• Exercise set
a: In the footballer profile, where was Alexandru Chiriță born?
b: Extract a passage from the footballer profile word for word, beginning at the words "- Positions: Attacking" and stopping after the words "Ploiești / 8 / (0)".

*** Document passage

Alexandru Chiriță

Personal information
- Full name: Alexandru Cătălin Chiriță
- Date of birth: 24 June 1996 (age 30)
- Place of birth: Ploiești, Romania
- Height: 1.78 m (5 ft 10 in)
- Positions: Attacking midfielder; winger;

Youth career
- 2009–2010: Viitorul Constanța

Senior career*
- Years: Team / Apps / (Gls)
- 2010–2011: AFC Filipeștii de Pădure
- 2012–2013: CS Ștefănești
- 2013: Ajaccio / 0 / (0)
- 2014: Dinamo II București / 7 / (1)
- 2014–2016: Petrolul Ploiești / 8 / (0)
- 2016–2017: CFR Cluj / 7 / (0)
- 2018: Sepsi OSK / 1 / (0)
- 2020: Petrolul Ploiești / 0 / (0)
- Total:  / 23 / (1)

= Alexandru Chiriță =

Romanian footballer (born 1996)

Alexandru Cătălin Chiriță (born 24 June 1996) is a Romanian professional footballer who plays as an attacking midfielder. He played in Liga I for Petrolul Ploiești, CFR Cluj and Sepsi OSK Sfântu Gheorghe.

******
*** Data provided

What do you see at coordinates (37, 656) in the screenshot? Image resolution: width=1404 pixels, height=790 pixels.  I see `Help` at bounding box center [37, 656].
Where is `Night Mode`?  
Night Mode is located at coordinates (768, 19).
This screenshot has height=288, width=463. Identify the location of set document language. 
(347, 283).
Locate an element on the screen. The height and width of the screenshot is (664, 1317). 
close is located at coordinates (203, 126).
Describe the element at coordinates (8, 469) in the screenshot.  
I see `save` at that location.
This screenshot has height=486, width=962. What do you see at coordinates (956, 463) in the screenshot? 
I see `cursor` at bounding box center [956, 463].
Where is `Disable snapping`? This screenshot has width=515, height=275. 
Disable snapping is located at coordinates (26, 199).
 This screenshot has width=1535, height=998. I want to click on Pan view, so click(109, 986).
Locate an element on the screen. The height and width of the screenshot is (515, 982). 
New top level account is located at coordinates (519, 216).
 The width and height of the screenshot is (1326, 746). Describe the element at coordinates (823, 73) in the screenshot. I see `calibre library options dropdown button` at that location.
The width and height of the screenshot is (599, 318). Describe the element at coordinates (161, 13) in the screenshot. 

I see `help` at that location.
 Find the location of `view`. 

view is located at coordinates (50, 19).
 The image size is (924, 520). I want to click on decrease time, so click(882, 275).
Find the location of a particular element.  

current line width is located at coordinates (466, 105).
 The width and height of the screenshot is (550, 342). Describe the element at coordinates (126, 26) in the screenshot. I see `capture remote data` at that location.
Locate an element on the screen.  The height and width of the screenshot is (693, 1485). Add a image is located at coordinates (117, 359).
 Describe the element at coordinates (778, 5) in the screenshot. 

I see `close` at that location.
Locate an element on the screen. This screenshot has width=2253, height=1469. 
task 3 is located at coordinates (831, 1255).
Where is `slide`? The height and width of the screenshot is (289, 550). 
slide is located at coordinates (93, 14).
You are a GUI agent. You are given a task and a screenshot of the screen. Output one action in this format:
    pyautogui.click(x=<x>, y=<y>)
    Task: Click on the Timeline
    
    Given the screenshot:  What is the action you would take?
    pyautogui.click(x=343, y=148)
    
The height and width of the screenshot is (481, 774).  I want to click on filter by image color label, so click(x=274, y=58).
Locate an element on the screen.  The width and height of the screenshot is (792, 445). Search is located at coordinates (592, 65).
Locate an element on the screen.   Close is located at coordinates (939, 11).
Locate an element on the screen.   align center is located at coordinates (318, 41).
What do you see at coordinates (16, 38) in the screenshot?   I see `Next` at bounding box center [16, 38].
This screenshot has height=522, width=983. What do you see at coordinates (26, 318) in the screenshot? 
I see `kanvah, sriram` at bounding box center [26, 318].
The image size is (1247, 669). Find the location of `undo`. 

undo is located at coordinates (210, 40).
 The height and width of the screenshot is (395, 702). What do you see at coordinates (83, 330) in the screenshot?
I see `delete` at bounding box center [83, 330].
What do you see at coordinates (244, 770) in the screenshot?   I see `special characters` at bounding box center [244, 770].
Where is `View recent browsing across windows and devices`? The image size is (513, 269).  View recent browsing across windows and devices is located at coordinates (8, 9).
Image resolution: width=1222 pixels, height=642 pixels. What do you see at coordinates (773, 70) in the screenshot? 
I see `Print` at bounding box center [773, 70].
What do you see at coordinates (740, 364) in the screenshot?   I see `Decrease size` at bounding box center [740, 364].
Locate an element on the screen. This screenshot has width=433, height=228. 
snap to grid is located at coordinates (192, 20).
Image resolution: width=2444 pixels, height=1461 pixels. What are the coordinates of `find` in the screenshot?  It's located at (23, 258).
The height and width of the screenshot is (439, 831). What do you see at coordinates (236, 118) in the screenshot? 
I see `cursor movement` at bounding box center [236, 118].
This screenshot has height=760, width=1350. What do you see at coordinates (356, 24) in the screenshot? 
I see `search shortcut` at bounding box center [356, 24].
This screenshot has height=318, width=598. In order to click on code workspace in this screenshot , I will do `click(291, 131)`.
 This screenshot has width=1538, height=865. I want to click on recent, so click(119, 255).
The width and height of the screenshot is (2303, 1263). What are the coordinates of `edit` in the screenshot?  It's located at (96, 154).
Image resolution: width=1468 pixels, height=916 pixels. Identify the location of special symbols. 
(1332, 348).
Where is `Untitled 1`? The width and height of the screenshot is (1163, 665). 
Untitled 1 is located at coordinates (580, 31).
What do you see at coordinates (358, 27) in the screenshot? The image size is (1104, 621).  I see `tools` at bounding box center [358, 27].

******

• Results of the tasks
a: Ploiești, Romania

b:
- Positions: Attacking midfielder; winger;

Youth career
- 2009–2010: Viitorul Constanța

Senior career*
- Years: Team / Apps / (Gls)
- 2010–2011: AFC Filipeștii de Pădure
- 2012–2013: CS Ștefănești
- 2013: Ajaccio / 0 / (0)
- 2014: Dinamo II București / 7 / (1)
- 2014–2016: Petrolul Ploiești / 8 / (0)